The higher electrical conductivity of irrigation water (5.0 dS m-1) negatively affected the height of peanut plants, which were 29% shorter on average than plants irrigated with water of 1.0 dS m-1 (Figure 2A). The greater amount of salt in the growth environment reduces the soil matric potential, creating resistance to water absorption by plants, limiting cell division and expansion, and consequently hindering growth (Souza et al., 2019a).
Plant height (PH) of peanut plants as a function of the electrical conductivity of irrigation water (ECw) (A) and different types of fertilization (F1 - NPK 100%; F2 - biofertilizer 100%; F3 - vegetal ash 100%; F4 - NPK 50% +bio 50%; F5 - NPK 50% + ash 50%) (B)
Freitas et al. (2021) obtained similar results when assessing the responses of peanut cultures grown in a greenhouse under different levels of salinity. Similarly, Pereira-Filho et al. (2017) also found a reduction in the height of cowpea plants under salt stress.
Except for plants fertilized with vegetal ash (F3), the other fertilizers resulted in statistically greater plant height (Figure 2B). Sales et al. (2020), evaluating the growth of okra cultures fertilized with bovine biofertilizer, observed similar results.

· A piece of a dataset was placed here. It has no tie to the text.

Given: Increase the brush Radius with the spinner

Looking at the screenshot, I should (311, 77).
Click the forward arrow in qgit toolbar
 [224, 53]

The highest ECw negatively affected the number of leaves (NL) of peanut plants (Figure 3). Decreasing the number of leaves in a saline medium is one of the adaptations that plants use to regulate water absorption, which is associated with other morphological and anatomical changes and decreased transpiration (Freitas et al., 2021).
Number of leaves (NL) of peanut plants as a function of the electrical conductivity of irrigation water (ECw)
These results are consistent with those of Goes et al. (2021), who found that an increase in the concentration of salts in irrigation water compromised the emission of lima bean leaves.
Table 5 presents the mean values for the stem diameter (SD) related to the interaction between the forms of fertilization and ECw.
A decrease in SD was observed in plants irrigated with higher ECw (5.0 dS m-1), with the vegetal ash fertilization (F3) and organomineral treatments (F4 and F5) (Table 5). Melo Filho et al. (2016) evaluated the growth of peanuts irrigated with saline water and bovine biofertilizer and observed negative effects with increased ECw, with a decrease in the relative SD in plants that did not receive bovine biofertilizer.
Freitas et al. (2021) analyzed the effects of irrigation water salinity on cultivar BR-1 peanuts, and found a greater peanut SD in plants grown in soil with mineral fertilizer and a K source than in plants grown without fertilizer.
Here, the interaction between the ECw and type of fertilization showed a significant effect on the leaf concentrations of N, P, K, Ca and Na (Table 6).
With treatments F1, F2, and F3, plants irrigated with water with higher ECw had a higher leaf N concentration than those irrigated with low salinity water (Table 7); however, it was below the range considered adequate (30 at 45 g kg-1) for peanut culture (Ambrosano et al., 1996). Possibly, this increase in N under conditions of high salinity may be linked to metabolites, such as amino acids, amines, and betaines. These metabolites can be used for osmotic adjustment and protection from cytosolic oxidative stress (Annunziata et al., 2017).
Similar effects have been observed by Reges et al. (2017) in pepper plants, where the authors found an increase in shoot N with ECw of 4.5 dS m-1. Coelho et al. (2017) evaluated the effects of fertilization and mineral irrigation with saline water on sorghum and found reduced leaf N content with an ECw of 7.5 dS m-1.
The high ECw reduced the foliar P concentration in peanut plants in treatments F1 and F4 and increased it in treatment F2 in relation to the low-salinity water (Table 7). The levels of P obtained in the two irrigation treatments did not reach the ideal range of 2 to 5 g kg-1 (Ambrosano et al., 1996).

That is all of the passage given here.